Değerli okurlarım, 2014 Dünya Futbol Şampiyonasını çok sevdim. Bundan öncekilerin ne eksiği vardı demeyin lütfen. Tabi ki gözün gördüğü bir eksiklik yoktu. Muhtemelen artıları vardı da bizler farkında olamadık. 2014 Dünya Futbol Şampiyonasını (kendi adıma konuşuyorum) sevmek ve beğenmek zorundayım. Şu aşamada başka bir seçeneğim bulunmamaktadır. Çünkü bundan önce de yayımlanan makalemde de sizlere duygularımı ve de endişelerimi sunmuştum. O konuyla ilgili küçük bir paragraf düşmek istiyorum.
2014 Dünya Kupası sona erdi ve şampiyon da belli biliyorsunuz. Şampiyon kim olduysa olmuş, umurum da bile değil. Benim milli takımım Brezilya’ya gidemedi ki… Peki, neden henüz geride bıraktığımız bu dünya kupasını çok sevmiş oluyorum? Çok büyük bir aksilik olmazsa 2018’de aynı kupa için başka bir ülkede yine kıyasıya maçlar oynanacak. Bunda ne var demeyin. 2018’e kocaman dört yıl var. Sözlerim sadece bizim kuşak için değil, herkes için geçerlidir…
2018 Dünya Kupasını Gören Canlar Sevinsin… Evet, geride bıraktığımız Dünya Futbol Şampiyonasında hemen tüm müsabakaları izlediğimi söyleyebilirim. Oynanan tüm maçların kritiğini yapacak değilim. Yarın asırlık bir gazeteci olarak ilgimi çeken, şampiyonaya renk katan, aynı zamanda sportmenliğe aykırı, centilmenlik dışı olaylarla birlikte siyah-beyaz izlediğimiz dönemlerdeki anılarımı da sizlere sunacağım.
2014 Dünya Futbol şampiyonasında üç önemli olgu yaşanmıştır. Futbolda söz sahibi ülkelerin ilk turda elenmeleri, Afrika Futbolunun ses getirmesi, Futbolun durarak değil, savaşarak oynandığı! Bu üç önemli husus bu şampiyonada çok belirgindi. Birçok müsabakalarda götürdüğümüz gibi sistemdeki kilit oyuncuların genç ve dingin oluşlarıydı. İngiltere, İtalya ve İspanya sistemlerinden dolayı zaafa uğradılar.
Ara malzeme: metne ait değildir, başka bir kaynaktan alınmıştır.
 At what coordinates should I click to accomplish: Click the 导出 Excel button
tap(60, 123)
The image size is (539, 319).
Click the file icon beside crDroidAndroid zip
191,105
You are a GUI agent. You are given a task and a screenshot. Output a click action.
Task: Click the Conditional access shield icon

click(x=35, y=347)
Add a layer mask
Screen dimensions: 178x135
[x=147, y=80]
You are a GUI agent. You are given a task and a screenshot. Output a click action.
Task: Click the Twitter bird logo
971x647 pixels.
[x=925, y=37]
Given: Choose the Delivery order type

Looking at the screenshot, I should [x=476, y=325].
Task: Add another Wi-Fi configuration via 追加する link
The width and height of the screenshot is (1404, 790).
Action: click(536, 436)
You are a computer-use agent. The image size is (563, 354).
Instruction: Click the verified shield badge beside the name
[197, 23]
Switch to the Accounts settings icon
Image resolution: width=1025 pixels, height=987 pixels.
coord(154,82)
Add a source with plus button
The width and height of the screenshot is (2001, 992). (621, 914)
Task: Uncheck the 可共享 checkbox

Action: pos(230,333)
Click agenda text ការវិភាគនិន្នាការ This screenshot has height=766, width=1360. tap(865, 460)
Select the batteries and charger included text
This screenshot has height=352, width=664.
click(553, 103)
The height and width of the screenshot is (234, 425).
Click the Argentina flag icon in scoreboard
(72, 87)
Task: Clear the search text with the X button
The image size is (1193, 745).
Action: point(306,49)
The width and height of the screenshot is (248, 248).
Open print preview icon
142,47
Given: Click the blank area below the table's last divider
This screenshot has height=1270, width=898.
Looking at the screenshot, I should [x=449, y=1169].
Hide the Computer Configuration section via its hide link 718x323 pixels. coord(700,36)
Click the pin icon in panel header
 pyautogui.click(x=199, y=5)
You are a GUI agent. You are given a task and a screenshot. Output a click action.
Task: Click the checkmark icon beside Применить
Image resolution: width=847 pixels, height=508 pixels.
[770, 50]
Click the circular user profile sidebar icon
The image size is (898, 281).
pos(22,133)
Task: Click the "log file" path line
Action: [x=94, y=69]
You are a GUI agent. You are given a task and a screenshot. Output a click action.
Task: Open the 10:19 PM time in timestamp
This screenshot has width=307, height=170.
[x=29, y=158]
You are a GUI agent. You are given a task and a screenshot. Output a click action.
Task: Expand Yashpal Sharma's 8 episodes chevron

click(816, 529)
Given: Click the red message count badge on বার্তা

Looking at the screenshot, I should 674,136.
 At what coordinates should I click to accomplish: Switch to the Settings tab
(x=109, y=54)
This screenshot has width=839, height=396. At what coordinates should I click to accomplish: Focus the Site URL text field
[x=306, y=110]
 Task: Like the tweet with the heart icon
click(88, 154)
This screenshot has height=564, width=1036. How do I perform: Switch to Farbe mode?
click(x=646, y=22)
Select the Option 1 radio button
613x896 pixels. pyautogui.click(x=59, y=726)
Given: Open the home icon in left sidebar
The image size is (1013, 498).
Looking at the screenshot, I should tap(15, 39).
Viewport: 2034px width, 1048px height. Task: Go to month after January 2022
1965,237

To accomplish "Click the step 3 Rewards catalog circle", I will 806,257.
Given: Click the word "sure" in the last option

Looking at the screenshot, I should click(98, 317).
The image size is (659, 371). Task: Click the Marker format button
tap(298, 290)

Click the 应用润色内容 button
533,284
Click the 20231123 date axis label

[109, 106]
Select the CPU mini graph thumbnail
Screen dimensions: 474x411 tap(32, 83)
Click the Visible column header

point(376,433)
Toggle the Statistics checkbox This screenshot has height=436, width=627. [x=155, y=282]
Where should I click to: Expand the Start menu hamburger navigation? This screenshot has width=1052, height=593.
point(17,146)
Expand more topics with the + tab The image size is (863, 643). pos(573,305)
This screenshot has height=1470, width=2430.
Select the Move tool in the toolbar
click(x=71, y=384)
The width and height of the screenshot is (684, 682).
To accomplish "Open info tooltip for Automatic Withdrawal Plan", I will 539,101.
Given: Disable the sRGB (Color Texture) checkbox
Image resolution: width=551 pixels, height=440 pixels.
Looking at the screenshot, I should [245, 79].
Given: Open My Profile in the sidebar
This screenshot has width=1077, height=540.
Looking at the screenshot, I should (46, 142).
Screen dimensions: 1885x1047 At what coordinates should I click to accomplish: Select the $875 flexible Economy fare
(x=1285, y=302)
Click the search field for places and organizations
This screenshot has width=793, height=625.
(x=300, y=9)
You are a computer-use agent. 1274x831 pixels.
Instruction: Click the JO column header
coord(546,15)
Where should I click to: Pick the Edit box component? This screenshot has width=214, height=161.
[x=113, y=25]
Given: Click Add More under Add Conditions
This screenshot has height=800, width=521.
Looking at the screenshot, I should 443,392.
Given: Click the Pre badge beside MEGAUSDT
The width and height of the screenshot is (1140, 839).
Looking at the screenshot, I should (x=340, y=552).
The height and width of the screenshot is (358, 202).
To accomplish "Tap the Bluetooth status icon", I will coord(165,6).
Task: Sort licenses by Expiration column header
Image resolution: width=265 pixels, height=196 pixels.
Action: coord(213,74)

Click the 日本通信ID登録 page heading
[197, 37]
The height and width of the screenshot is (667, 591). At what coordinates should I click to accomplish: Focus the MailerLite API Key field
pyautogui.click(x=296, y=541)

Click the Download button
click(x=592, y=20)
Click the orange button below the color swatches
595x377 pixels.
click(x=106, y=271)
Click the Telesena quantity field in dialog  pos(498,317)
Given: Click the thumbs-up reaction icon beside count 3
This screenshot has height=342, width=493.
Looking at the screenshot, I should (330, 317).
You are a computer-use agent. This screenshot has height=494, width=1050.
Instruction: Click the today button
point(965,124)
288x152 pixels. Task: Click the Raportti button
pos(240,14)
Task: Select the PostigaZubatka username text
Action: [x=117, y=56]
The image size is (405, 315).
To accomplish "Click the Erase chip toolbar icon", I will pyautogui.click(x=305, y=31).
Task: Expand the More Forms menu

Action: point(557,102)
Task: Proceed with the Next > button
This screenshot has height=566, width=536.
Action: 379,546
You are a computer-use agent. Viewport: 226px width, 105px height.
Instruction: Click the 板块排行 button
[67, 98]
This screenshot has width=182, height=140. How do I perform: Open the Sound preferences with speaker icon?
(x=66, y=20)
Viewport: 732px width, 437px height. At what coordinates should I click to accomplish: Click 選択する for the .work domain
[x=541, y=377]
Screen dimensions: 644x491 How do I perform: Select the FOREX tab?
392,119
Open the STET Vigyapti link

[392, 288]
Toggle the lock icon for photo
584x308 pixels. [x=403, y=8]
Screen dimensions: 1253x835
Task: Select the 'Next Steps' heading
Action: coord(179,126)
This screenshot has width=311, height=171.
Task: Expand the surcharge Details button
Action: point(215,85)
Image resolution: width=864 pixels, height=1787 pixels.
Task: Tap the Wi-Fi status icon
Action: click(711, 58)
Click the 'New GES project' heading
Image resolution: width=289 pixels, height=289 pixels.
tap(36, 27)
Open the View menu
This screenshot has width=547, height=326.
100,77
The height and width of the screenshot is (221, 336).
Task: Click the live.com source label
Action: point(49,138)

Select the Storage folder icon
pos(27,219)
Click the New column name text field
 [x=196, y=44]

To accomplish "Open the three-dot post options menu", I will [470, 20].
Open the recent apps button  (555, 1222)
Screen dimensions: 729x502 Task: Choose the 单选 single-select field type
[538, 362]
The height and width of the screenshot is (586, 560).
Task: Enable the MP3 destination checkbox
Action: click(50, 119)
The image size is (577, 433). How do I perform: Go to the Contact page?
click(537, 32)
Önemli turnuvalara hazırlanırken milli oyuncuların sık-sık beraber olmalarını sağlamak, sınır ötesi müsabakalar yaptırmak, sistemi ezberletmek şarttır.
İlk turda elenen futbolda söz sahibi takımların dünya şampiyonlukları da bulunmaktadır. Hele İtalya, büyük hayal kırıklığı yaşadıklarından eminim. Bana göre, turnuvanın (ilk tur için) en şanssız takımı Fildişi Sahilleri Milli Futbol Takımı idi. Uzatmanın son dakikasında bir penaltı golüyle elenmiş olmalarıydı. Sporda şans faktörü çok önemlidir. Meşin yuvarlak sizi seviyorsa, şanslısınız demektir.
İlk turda elenen ve dünya şampiyonlukları bulunan takımları konumuz dışında tutacak olursak, bütün takımlar turnuvaya değer vermişler ve çok güzel çalışmışlar, çok iyi hazırlanmışlar. Başka türlü kendilerinden olumlu şekilde söz edemezdik. İyi niyetli olmak ve çok çalışmak başarıyı getirir. Zaten çalışmadan hiçbir şey kazanılmaz ki! Neden bizim milli takım yoktu? Hiç çalışmadı ve bunun aksini de kimse söyleyemez!